Все, кто ехал в грузовике, молили их об этом, но летчики или ничего не
замечали, или видели, но ничего не могли сделать. "Мессершмитт" свечой
ушел в облака и исчез. У Синцова мелькнула надежда, что у немца больше нет
патронов.
- Смотри, второй! - сказал милиционер. - Смотри, второй!
И Синцов увидел, как уже не один, а два "мессершмитта" вынырнули из
облаков и вместе, почти рядом, с невероятной скоростью догнав три
тихоходные машины, прошли мимо заднего бомбардировщика. Он задымил, а они,
весело взмыв кверху, словно радуясь встрече друг с другом, разминулись в
воздухе, поменялись местами и еще раз прошли над бомбардировщиком, сухо
треща пулеметами. Он вспыхнул весь сразу и стал падать, разваливаясь на
куски еще в воздухе.
А истребители пошли за другими. Две тяжелые машины, стремясь набрать
высоту, все еще упрямо тянули и тянули над лесом, удаляясь от гнавшегося
вслед за ними по дороге грузовика с людьми, молчаливо сгрудившимися в
едином порыве горя.
Что думали сейчас летчики на этих двух тихоходных ночных машинах, на
что они надеялись? Что они могли сделать, кроме того, чтобы вот так тянуть
и тянуть над лесом на своей безысходно малой скорости, надеясь только на
одно - что враг вдруг зарвется, не рассчитает и сам сунется под их
хвостовые пулеметы.
"Почему не выбрасываются на парашютах? - думал Синцов. - А может, у них
там вообще нет парашютов?"
Стук пулеметов на этот раз послышался раньше, чем "мессершмитты"
подошли к бомбардировщику: он пробовал отстреливаться. И вдруг почти
вплотную пронесшийся рядом с ним "мессершмитт", так и не выходя из пике,
исчез за стеною леса. Все произошло так мгновенно, что люди на грузовике
даже не сразу поняли, что немец сбит; потом поняли, закричали от радости и
сразу оборвали крик: второй "мессершмитт" еще раз прошел над
бомбардировщиком и зажег его.

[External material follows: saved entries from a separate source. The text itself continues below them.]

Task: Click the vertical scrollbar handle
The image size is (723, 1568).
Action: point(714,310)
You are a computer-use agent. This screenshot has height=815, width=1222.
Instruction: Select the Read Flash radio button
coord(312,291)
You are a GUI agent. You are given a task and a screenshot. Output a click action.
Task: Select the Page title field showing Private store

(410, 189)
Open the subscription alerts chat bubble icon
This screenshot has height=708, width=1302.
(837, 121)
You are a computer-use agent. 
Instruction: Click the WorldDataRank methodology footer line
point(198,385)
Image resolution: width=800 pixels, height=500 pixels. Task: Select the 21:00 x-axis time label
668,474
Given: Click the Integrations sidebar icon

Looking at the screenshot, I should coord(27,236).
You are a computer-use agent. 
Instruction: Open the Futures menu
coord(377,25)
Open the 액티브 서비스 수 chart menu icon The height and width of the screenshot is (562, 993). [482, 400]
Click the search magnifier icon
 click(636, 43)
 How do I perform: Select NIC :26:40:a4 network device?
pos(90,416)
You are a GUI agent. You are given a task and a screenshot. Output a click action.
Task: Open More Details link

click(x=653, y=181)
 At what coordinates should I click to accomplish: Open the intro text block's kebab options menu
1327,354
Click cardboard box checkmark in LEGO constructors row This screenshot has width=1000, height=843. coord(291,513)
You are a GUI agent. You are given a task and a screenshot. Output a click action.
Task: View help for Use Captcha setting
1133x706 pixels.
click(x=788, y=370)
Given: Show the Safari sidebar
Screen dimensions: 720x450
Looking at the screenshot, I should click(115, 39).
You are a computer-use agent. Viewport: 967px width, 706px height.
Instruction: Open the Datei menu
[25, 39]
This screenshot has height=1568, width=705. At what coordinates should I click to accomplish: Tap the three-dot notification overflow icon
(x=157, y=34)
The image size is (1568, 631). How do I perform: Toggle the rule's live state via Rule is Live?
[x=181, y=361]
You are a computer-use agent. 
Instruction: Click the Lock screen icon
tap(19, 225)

На этот раз, словно отвечая на мысли
Синцова, из бомбардировщика один за другим вывалилось несколько комков,
один камнем промелькнул вниз, а над четырьмя другими раскрылись парашюты.
Потерявший своего напарника немец, мстительно потрескивая из пулеметов,
стал описывать круги над парашютистами. Он расстреливал висевших над лесом
летчиков - с грузовика были слышны его короткие очереди. Немец экономил
патроны, а парашютисты спускались над лесом так медленно, что если б все
ехавшие в грузовике были в состоянии сейчас посмотреть друг на друга, они
бы заметили, как их руки делают одинаковое движение: вниз, вниз, к земле!
"Мессершмитт", круживший над парашютистами, проводил их до самого леса,
низко прошел над деревьями, словно высматривая что-то еще на земле, и
исчез.
Шестой, последний бомбардировщик растаял на горизонте. В небе больше
ничего не было, словно вообще никогда не было на свете этих громадных,
медленных, беспомощных машин; не было ни машин, ни людей, сидевших в них,
ни трескотни пулеметов, ни "мессершмиттов", - не было ничего, было только
совершенно пустое небо и несколько черных столбов дыма, начинавших
расползаться над лесом.
Синцов стоял в кузове несшегося по шоссе грузовика и плакал от ярости.
Он плакал, слизывая языком стекавшие на губы соленые слезы и не замечая,
что все остальные плачут вместе с ним.
- Стой, стой! - первым опомнился он и забарабанил кулаком по крыше
кабины.
- Что? - высунулся шофер.
- Надо искать! - сказал Синцов. - Надо искать, - может, они все-таки
живы, эти, на парашютах...
- Если искать, то еще немножко проехать надо, товарищ начальник, их
дальше отнесло, - сказал милиционер; лицо его вспухло от слез, как у
ребенка.
Они проехали еще километр, остановились и слезли с машины. Все помнили
о переправившихся через Березину немцах и в то же время забыли о них.
Когда Синцов приказал разделиться и идти искать летчиков по обе стороны
дороги, никто не стал спорить.
Синцов, двое милиционеров и сержант долго ходили по лесу, справа от
дороги, кричали, звали, но так никого и не обнаружили - ни парашютов, ни
летчиков. А между тем летчики упали где-то здесь, в этом лесу, и их надо
было непременно найти, потому что иначе их найдут немцы! Только после часа
упорных и безуспешных поисков Синцов наконец вышел обратно на дорогу.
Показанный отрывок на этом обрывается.